In our research, we turn to abstraction and optimization to design fingertip grasps and iteratively improve solutions on more exact representations of the same problem. For this, we introduced the object’s fingertip space hierarchy which describes all positions where a fingertip can be placed and their similarity in several levels of abstraction. We also reduced optimal fingertip grasping to path-finding which allows for efficient and heuristic algorithms for optimal grasping.
Another way to move or manipulate an object is caging. A caged object is not rigidly fixated but instead merely constraint in its motion such that it cannot escape. This has the advantage that the interaction between object and manipulator is flexible and that the object’s small-scale geometry is less relevant to caging compared to grasp design. However, caging is difficult because of its general and essentially geometric nature. Reasoning about the spacial relationship of two bodies in geometric terms is computationally hard. In my research, I therefore used topological representation of object and hand allowing direct analysis of the caging property. The representation is based on holes and allows to model a type of caging as inter-linking object and hand like links of a chain.

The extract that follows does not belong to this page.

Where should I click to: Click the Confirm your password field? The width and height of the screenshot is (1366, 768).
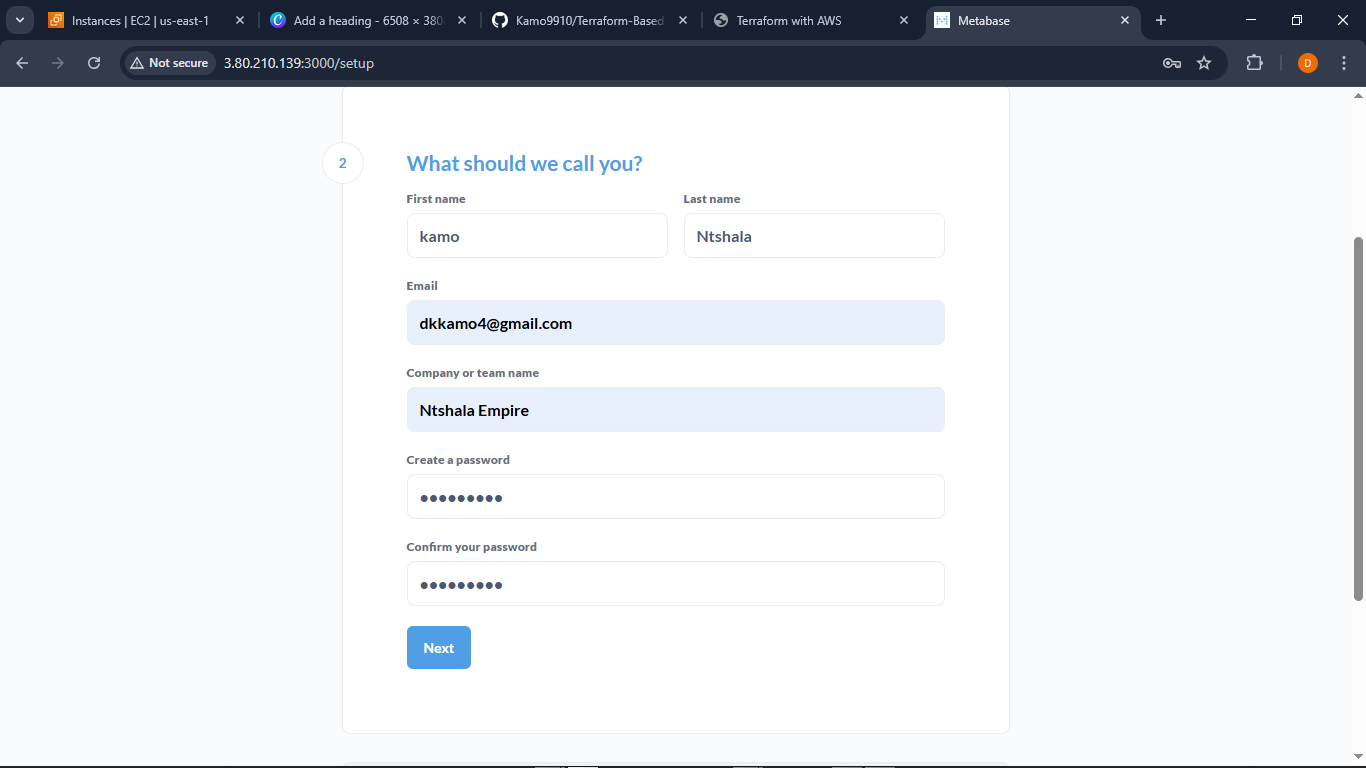point(675,584)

Predictive State Representations in Robotics
For an intelligent agent to be autonomous, it needs the capacity to adapt to its environment by learning the environment’s properties. This entails understanding the consequences of its actions in the environment. In realistic settings, the environment’s state cannot be directly observed, it is latent, transitions are stochastic, and observations are perturbed by other signals and imperfect sensors. Predictive State Representations (PSRs) are a class of models that were designed to learn representations of such environments. They do not depend on a nominal state space and assign no semantics to the learned state vector. However, learning them in realistic scenarios is hard and guarantees only hold under ideal conditions for discrete systems.
In my research, I explored the use of PSRs in continuous robotic systems to control a robot with Reinforcement Learning. I focused on the feature space embedding which determines the shape of the PSR’s state space. Under the condition of sparse data this embedding as a major effect on the model’s quality and performance. I used embeddings based on sequence kernels and learned embeddings based on robotic priors.

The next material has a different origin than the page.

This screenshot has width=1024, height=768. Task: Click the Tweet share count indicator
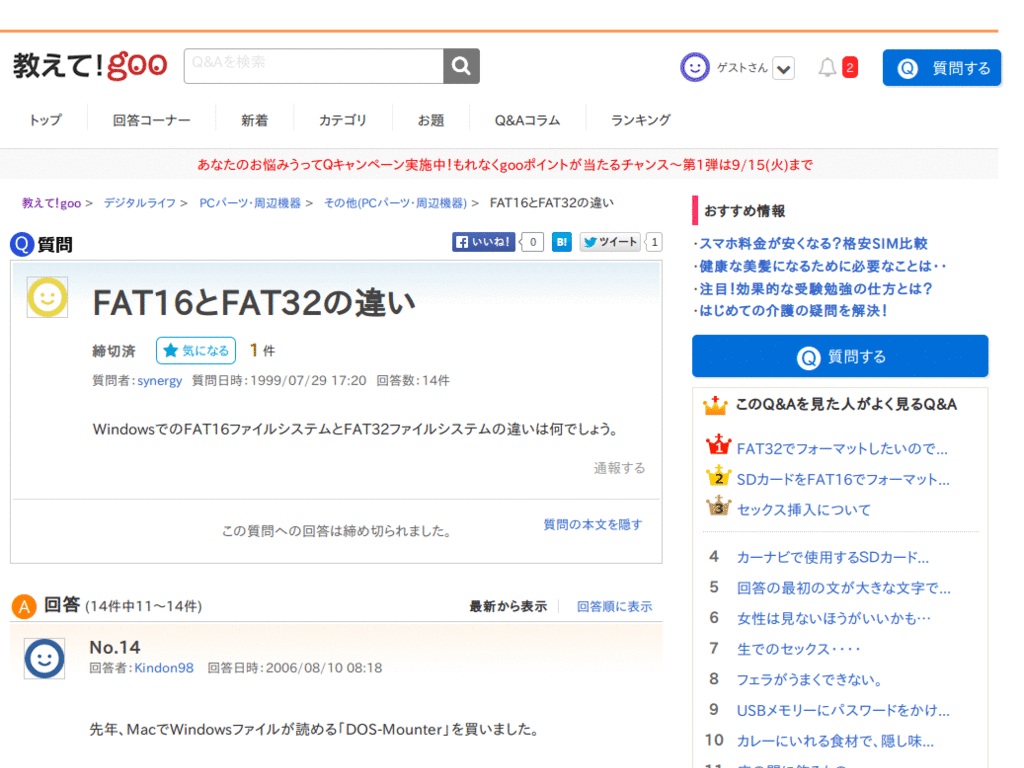click(651, 242)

In-Hand Manipulation and External Dexterity
In-hand manipulation is an important ability for humans. Almost all objects we pick up we later re-orient and re-position to use them, e.g., a pencil. At the same time, we often use external resources when interacting with objects we hold in our hands. One example is pushing an object against a contact in the environment. To a simple manipulator this provides a range interactions that otherwise would only be accessible to a hand with many fingers and joints, called external dexterity.
In my research, I modeled an in-hand manipulation scenario with external dexterity as a PSR and learned a representation of the system only based on tactile feedback from pressure sensors in the hand’s fingertips. This system is challenging to learn and model because many different states result in similar observations (aliasing) and the tedious procedure for data collection inhibits large sets of training examples.